* START Excerpt provided *
In between volunteer shifts at ONA18, Melissa Daniels rapidly typed notes on her phone during sessions. As a freelance journalist, she has spent her conference time searching for best practices to apply to her work in Los Angeles.
“It plants a seed in my brain,” Daniels said, clutching her phone. “I’ll go over my notes on the flight back, but it’s a lot. This is a lot.”
Being able to retain and digest the tools learned at ONA is an underrated skill. Taking ideas from the conference and applying them immediately in newsrooms can be difficult.
This idea connects to a concept in the academic world called transfer of learning. Essentially, it describes how difficult it can be to be able to take information from one experience and then apply it to your day-to-day practice.
Why?
For starters, most ONA attendees have to travel relatively far from their home base to get to the conference. Research shows that the further the distance between new experiences and your day job, the harder it is to tether the two.
But, ONA organizers are hoping to help and are encouraging attendees to fill out a digital postcard before leaving the conference. In the form, attendees are asked to detail at least one post-conference goal. This could be a personal development goal or culture shift in your newsroom.
The cool part? ONA staff will send it back to hold you accountable.
Maintaining momentum can be a challenge if the rest of your world didn’t receive a jolt of inspiration at a three-day journalism conference.
Daniels knows this struggle well, but she’s not alone. Speakers, presenters and attendees at the conference talked about how a simple mental shift can be the first step to implementing new methods post conference.
Rethinking attitude
Professors at the Educators Meetup on Thursday discussed the idea that journalism education shouldn’t stop at journalism schools. Newsrooms and journalists should take the experimental and collaborative spirit of the ONA conference and apply it into their operations where possible.
Staci Baird, assistant professor at the University of La Verne and a 2018 Tow-Knight fellow, said that by their very nature, journalists learn new ways to tell stories every day. She said journalists can apply this attitude to workflow and acquiring new skills.
“Journalism is changing, and the way we think about journalism education has to change too,” Baird said.
Baird said teaching students in journalism schools how to adapt while navigating difficult team environments translates into more innovative newsrooms in the future. Creating a culture of lifelong learners will ensure that the industry stays on top of trends and threats.
“We as educators have to be disruptive,” Baird said. “We have to lead the way.”
Collaboration efforts between college programs and newsrooms are already present with the ONA Challenge Fund, which provides funding to projects that involve bridging the gap between j-schools and local news organizations.
Recipients of those grants said that while the relationship can be symbiotic, it can be hard to realistically implement change immediately, primarily due to communication failure and the fact that newsrooms and universities breed busy people.
To help fix this, Pam Fine, the Knight chair in news, leadership and community at the University of Kansas, suggested putting the “right people on the bus.” Take the time before you begin a project to ensure that everyone on the team can commit the time needed to complete the project.
“Everyone is doing double time,” Fine said.
* END Excerpt provided *
▶ [The tasks]
1: Answer these questions from the conference article:
(a) In what city does Melissa Daniels work as a freelance journalist?
(b) What are attendees asked to detail in the digital postcard?
(c) Which university is Staci Baird an assistant professor at?
2: List every person named in the conference article.
3: Summarize the conference article in two sentences.
The material that comes after the conference article is separate from it.
* START Material *
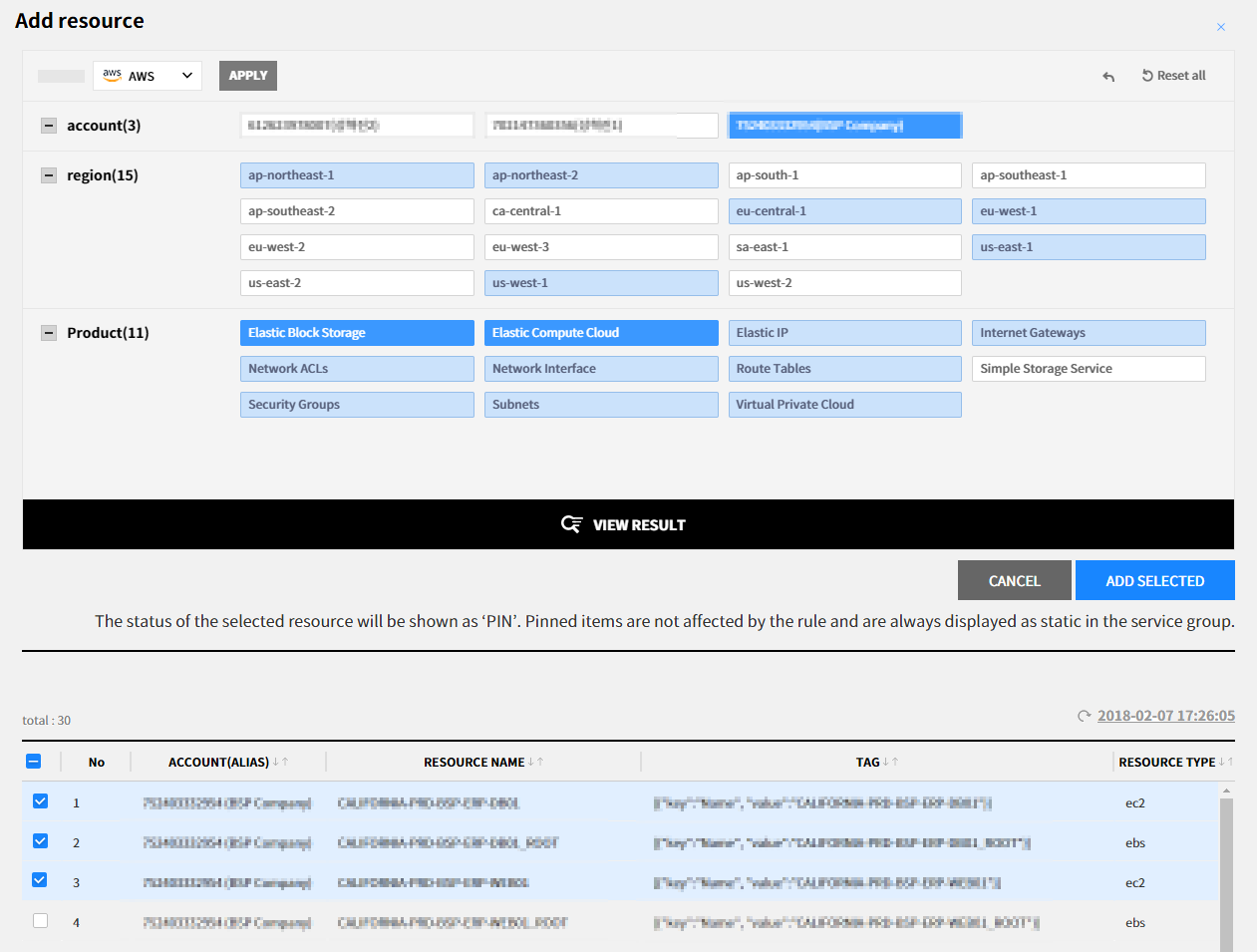The height and width of the screenshot is (952, 1257).
Task: Select the Simple Storage Service product filter
Action: click(1088, 369)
* END Material *
▶ [Task solutions]
1:
(a) Los Angeles
(b) At least one post-conference goal
(c) The University of La Verne

2: Melissa Daniels, Staci Baird, Pam Fine

3: Applying ideas from the ONA conference back in newsrooms can be difficult, a problem related to the academic concept of transfer of learning, so organizers ask attendees to set a post-conference goal on a digital postcard that staff will send back to them. Speakers said that a mental shift toward lifelong, collaborative learning helps, and that partnerships between journalism schools and newsrooms work better when everyone on a team can commit the time a project needs.